▶ _Written instruction_
Could you duplicate the lines below word for word, from the line with "You are a computer-use agent. Image" up to and including the line with "tap(30, 191)", leaving the pictures out?

(Target position entries)
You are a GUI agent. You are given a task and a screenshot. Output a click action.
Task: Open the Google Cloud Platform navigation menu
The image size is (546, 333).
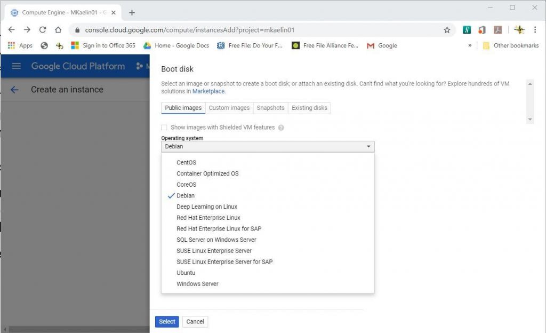point(15,66)
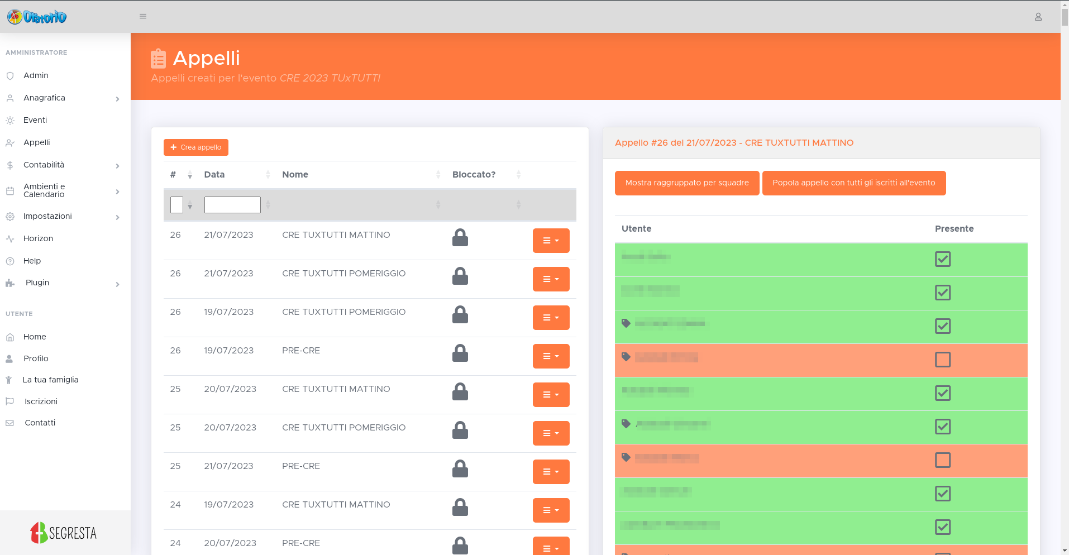Screen dimensions: 1069x555
Task: Click the Segresta logo at sidebar bottom
Action: [64, 533]
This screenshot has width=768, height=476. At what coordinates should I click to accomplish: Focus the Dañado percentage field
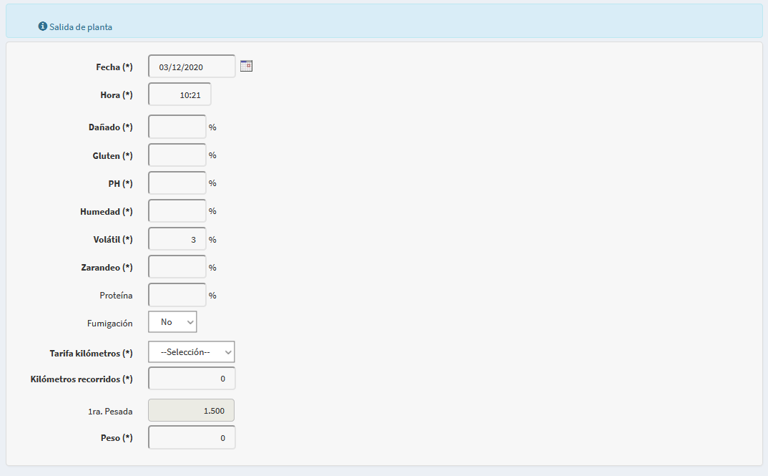point(177,127)
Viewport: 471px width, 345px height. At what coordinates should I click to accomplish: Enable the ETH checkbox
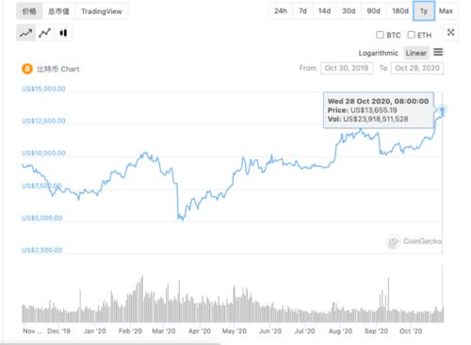click(x=411, y=35)
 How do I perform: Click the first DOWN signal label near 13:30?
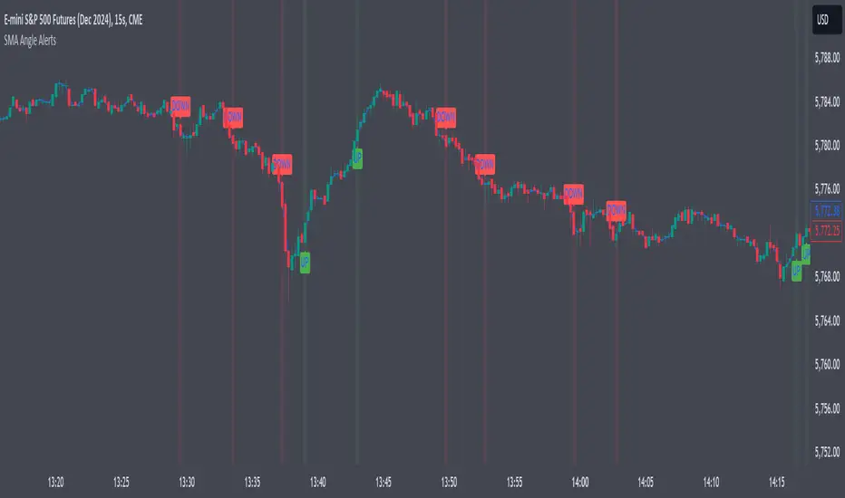point(180,107)
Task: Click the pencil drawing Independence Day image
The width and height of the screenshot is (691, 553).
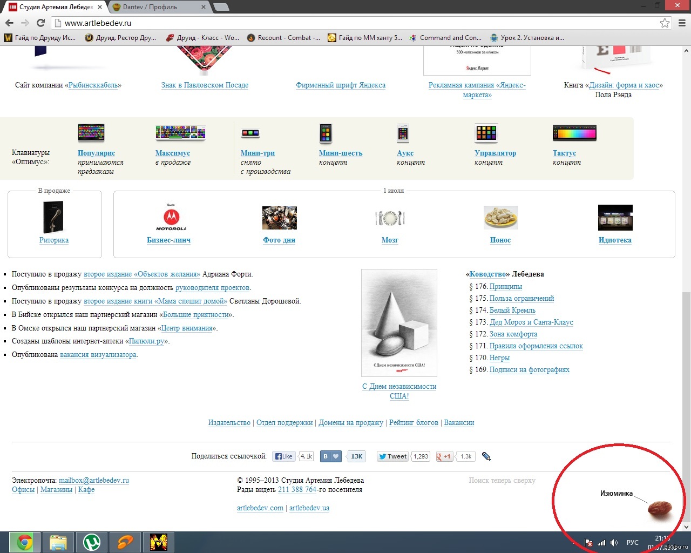Action: click(399, 322)
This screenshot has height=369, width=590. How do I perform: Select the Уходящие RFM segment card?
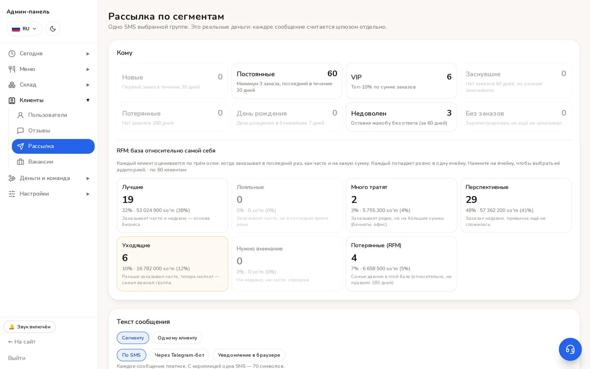[x=172, y=264]
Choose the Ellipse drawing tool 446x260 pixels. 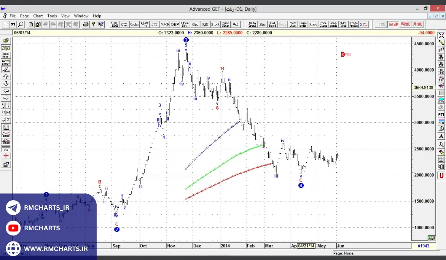[441, 100]
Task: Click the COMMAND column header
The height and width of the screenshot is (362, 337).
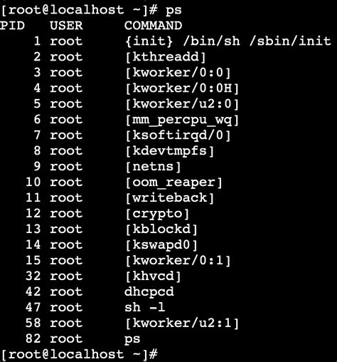Action: 153,26
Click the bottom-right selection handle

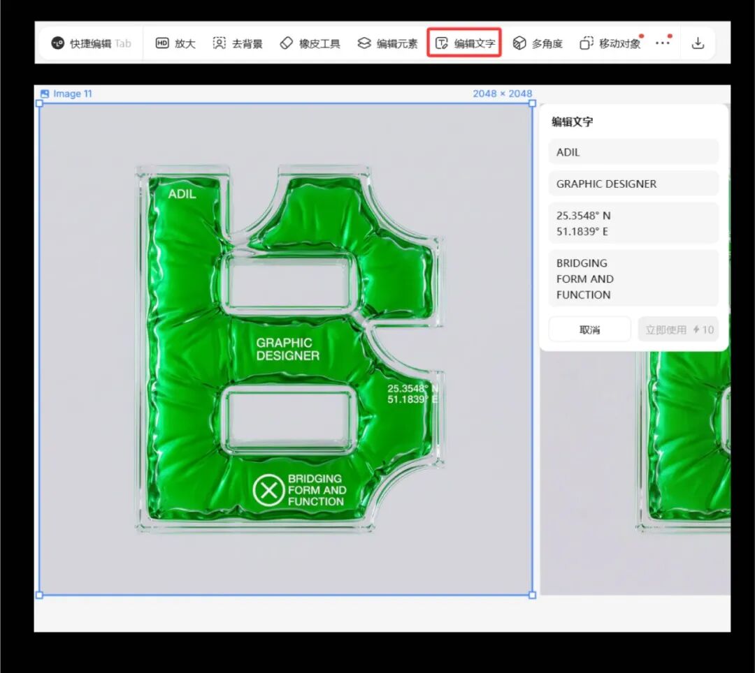pyautogui.click(x=533, y=595)
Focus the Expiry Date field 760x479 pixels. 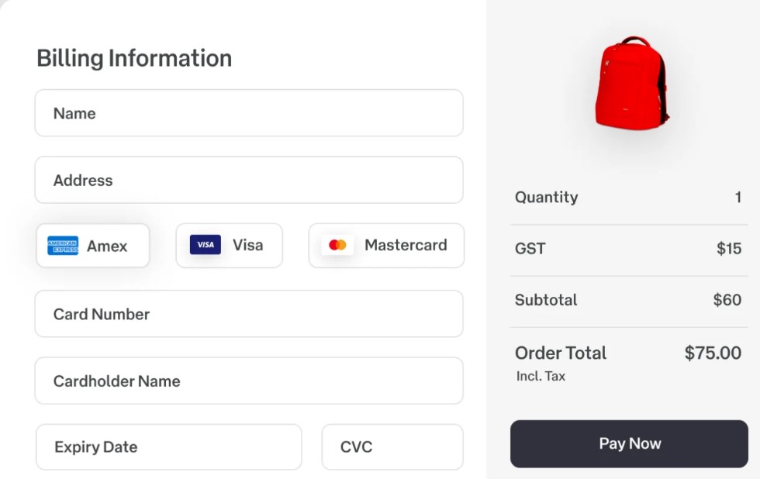(x=169, y=446)
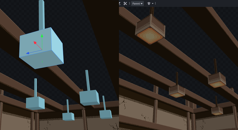The width and height of the screenshot is (238, 130).
Task: Click the blue Z-axis gizmo arrow
Action: click(x=28, y=53)
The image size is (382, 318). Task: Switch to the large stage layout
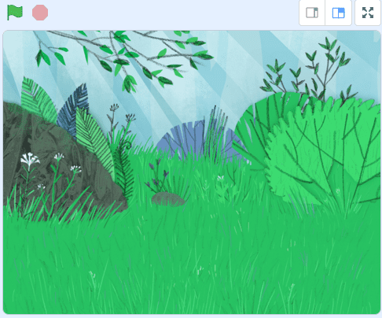click(x=338, y=13)
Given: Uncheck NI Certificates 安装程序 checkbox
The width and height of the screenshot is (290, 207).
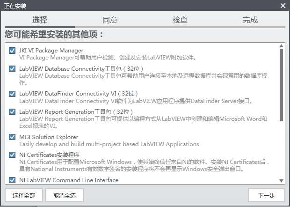Looking at the screenshot, I should point(12,155).
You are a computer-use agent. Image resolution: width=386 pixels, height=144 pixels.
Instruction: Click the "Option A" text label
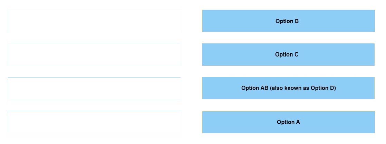tap(288, 122)
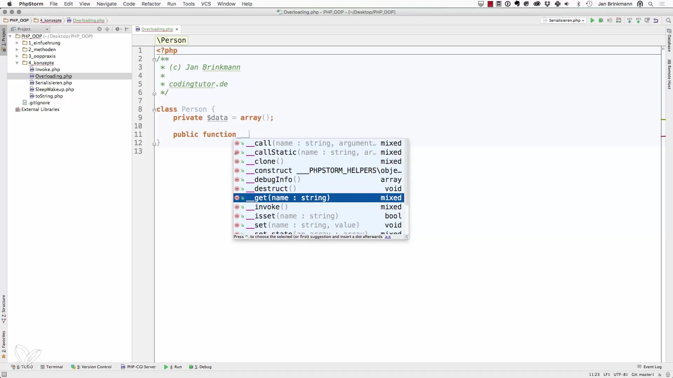
Task: Run the current configuration with green play button
Action: pyautogui.click(x=592, y=20)
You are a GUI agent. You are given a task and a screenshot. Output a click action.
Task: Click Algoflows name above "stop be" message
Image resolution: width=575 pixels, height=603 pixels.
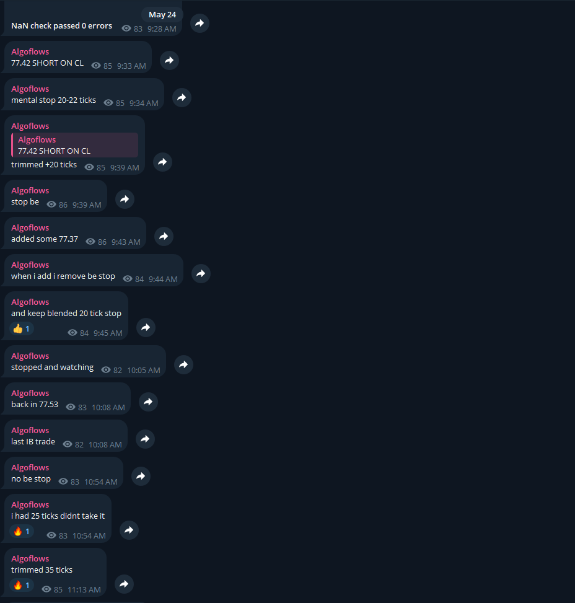tap(30, 191)
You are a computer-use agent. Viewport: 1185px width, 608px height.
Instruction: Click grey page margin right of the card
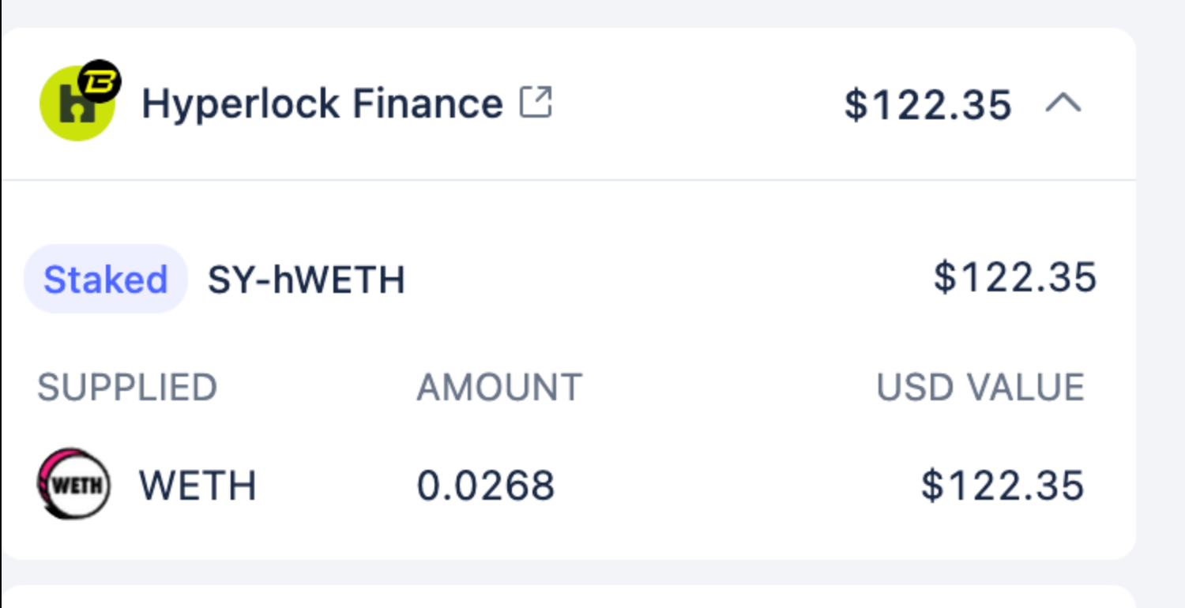pos(1161,300)
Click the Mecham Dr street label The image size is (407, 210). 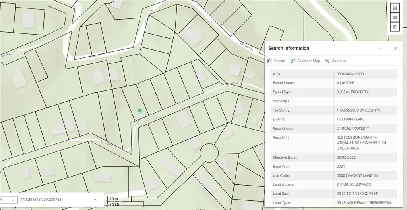click(10, 55)
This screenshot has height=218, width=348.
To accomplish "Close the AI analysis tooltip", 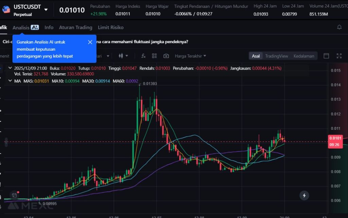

▶ _Result of the task_
You are a computer-use agent. Image resolution: width=386 pixels, height=144 pixels.
Instruction: Click the "Option A" text label
tap(288, 122)
Task: Run the current configuration with green play button
Action: pyautogui.click(x=592, y=20)
You are a GUI agent. You are given a task and a screenshot. Output a click action.
Task: Click Algoflows name above "stop be" message
Image resolution: width=575 pixels, height=603 pixels.
tap(30, 191)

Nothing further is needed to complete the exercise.